Using national surveys, administrative data, and nearly 120 original interviews with workers, employers, advocates, and policymakers, Osterman finds that direct care workers are marginalized and often invisible in the health care system. While doctors and families alike agree that good home care aides and CNAs are crucial to the wellbeing of their patients, the workers report poverty-level wages, erratic schedules, exclusion from care teams, and frequent incidences of physical injury on the job. Direct care workers are also highly constrained by policies that specify what they are allowed to do on the job, and in some states are even prevented from simple tasks such as administering eye drops.

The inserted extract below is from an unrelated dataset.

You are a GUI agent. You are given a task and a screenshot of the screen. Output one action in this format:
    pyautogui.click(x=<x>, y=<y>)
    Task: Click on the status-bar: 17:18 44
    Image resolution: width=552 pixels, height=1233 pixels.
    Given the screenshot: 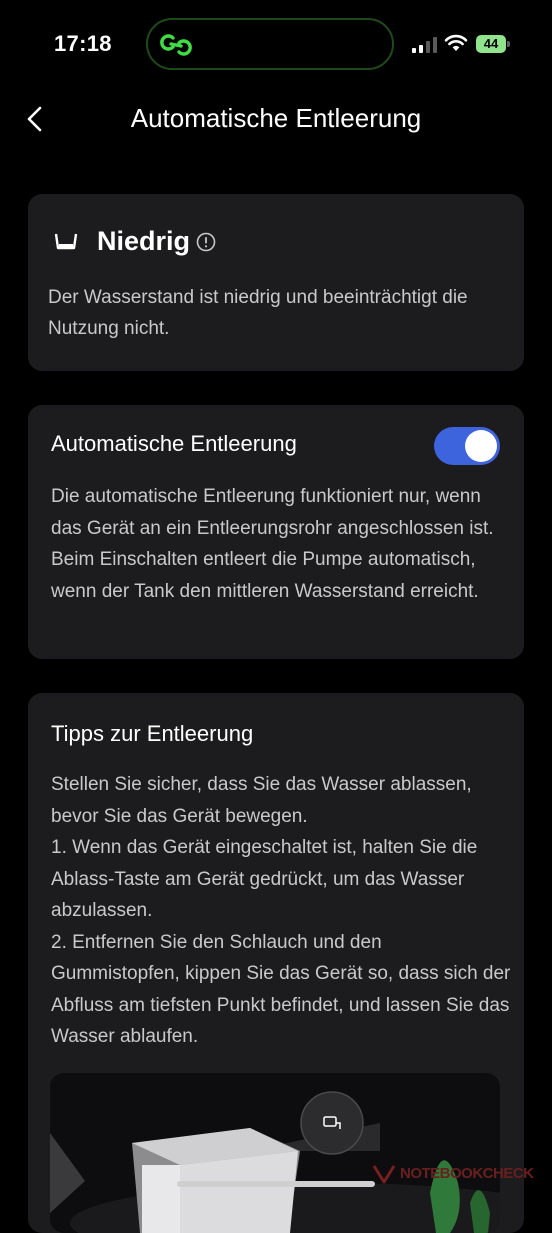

Osterman concludes that broadening the scope of care workers’ duties will simultaneously boost the quality of care for patients and lead to better jobs and higher wages. He proposes integrating home care aides and CNAs into larger medical teams and training them as “health coaches” who educate patients on concerns such as managing chronic conditions and transitioning out of hospitals. Osterman shows that restructuring direct care workers’ jobs, and providing the appropriate training, could lower health spending in the long term by reducing unnecessary emergency room and hospital visits, limiting the use of nursing homes, and lowering the rate of turnover among care workers.
As the Baby Boom generation ages, Who Will Care for Us? demonstrates the importance of restructuring the long-term care industry and establishing a new relationship between direct care workers, patients, and the medical system.
PAUL OSTERMAN is Nanyang Technological University (NTU) Professor of Human Resources and Management at the M.I.T. Sloan School of Management.